Responsible leadership!


Extracts from the aacultwatch forum (old)

"In addition to the examples of responsible leadership given by the Irish General Service Conference and the Orange County Central Office manager, the separation of the embryo of the Synanon cult from AA in 1958 was another demonstration of responsible leadership and operating principle of Tradition Two.

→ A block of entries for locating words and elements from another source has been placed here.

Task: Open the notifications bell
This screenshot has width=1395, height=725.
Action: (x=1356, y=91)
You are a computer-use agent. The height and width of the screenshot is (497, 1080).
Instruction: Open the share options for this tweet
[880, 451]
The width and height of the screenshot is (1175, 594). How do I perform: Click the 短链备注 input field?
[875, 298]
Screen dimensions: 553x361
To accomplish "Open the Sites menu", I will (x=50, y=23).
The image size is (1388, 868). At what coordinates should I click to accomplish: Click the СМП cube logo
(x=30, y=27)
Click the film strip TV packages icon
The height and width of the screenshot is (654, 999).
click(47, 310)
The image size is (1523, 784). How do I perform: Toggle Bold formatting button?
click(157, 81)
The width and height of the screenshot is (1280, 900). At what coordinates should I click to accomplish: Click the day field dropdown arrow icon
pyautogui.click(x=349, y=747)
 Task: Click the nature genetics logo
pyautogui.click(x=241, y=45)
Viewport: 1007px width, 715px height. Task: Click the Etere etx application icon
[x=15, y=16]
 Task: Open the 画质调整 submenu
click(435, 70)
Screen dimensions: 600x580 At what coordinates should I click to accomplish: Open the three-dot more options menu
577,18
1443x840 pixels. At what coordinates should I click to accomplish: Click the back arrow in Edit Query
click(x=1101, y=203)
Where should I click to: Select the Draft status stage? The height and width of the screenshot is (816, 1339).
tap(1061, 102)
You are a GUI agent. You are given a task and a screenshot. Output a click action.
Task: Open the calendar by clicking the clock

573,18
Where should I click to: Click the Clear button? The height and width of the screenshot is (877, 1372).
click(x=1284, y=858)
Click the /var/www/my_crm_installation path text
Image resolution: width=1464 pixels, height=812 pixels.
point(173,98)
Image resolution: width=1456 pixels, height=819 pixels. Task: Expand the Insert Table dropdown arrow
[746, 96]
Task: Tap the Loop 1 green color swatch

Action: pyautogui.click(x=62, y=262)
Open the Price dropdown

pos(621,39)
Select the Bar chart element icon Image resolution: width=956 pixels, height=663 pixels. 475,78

The Synanon Cult: How the cult started by Synanon cult founder Charles Dederich:

The break with Alcoholics Anonymous occurred about the middle of August (1958) It happened right in the middle of an A.A. meeting. Our whole gang had taken over the Saturday night meeting of the Santa Monica A.A. group at Twenty Sixth and Broadway and built it up from its attendance of ten people to an attendance of about forty five or fifty. There was some objection on some issue by the members of the Board of Directors of the A.A. club. I recall the leader stopping the meeting. They didn’t like us. The alkies didn’t like the addicts, and they didn’t like me in particular…and they didn’t like my gang because they were mostly addicts. They made things difficult for us. I remember getting up in the meeting and saying, ‘All right, lets go home-the hell with this.’ So the whole meeting got up, and we all got into our automobiles and came down to the club, and we never went back to A.A. again. We were building something new and different. Although I will always be grateful to A.A. for helping me personally, Synanon has nothing to do with A.A., any more than a rowboat compares with an airplane. We have a live-in situation, with family characteristics. We emphasize self-reliance rather than dependence on a higher being. We assumed a responsibility; we had to get up the rent, we had to feed the people when they came in, and so on. This was the point at which the few alcoholics in the club began to fall out. They didn’t want any responsibility. In fact, it was even verbalized. ‘We don’t want to do this; we want to have a lot of fun; we want to have a club as a club.’ The alkies began to say, ‘Well, it’s our club,’ and I said, ‘No, it’s my club.’ I became the champion of the addicts, chucked the alcoholics out, and Synanon was then fully launched for addicts.”(Yablonsky, L. 1965) (Extract, How Drug Abuse Treatment Turns into Mistreatment By Juan E. Lesende - September 18th 2009) http://www.treatmentsolutionsnetwork.com/blog/index.php/2009/09/18/from-the-desk-of-juan-lesende-how-drug-abuse-treatment-turns-into-mistreatment/

If you read through Tradition Two you might imagine Charles Dederich as the “arch deacon” who turned bleeding deacon and the club board members as the “trusted servants” and  “rotating committee” who are doing the “thankless privilege of doing the group’s chores.” The board’s supporters in the group as the “elder statesmen” providing the “revolution” against Dederich, the “benign dictator” who turned malignant dictator.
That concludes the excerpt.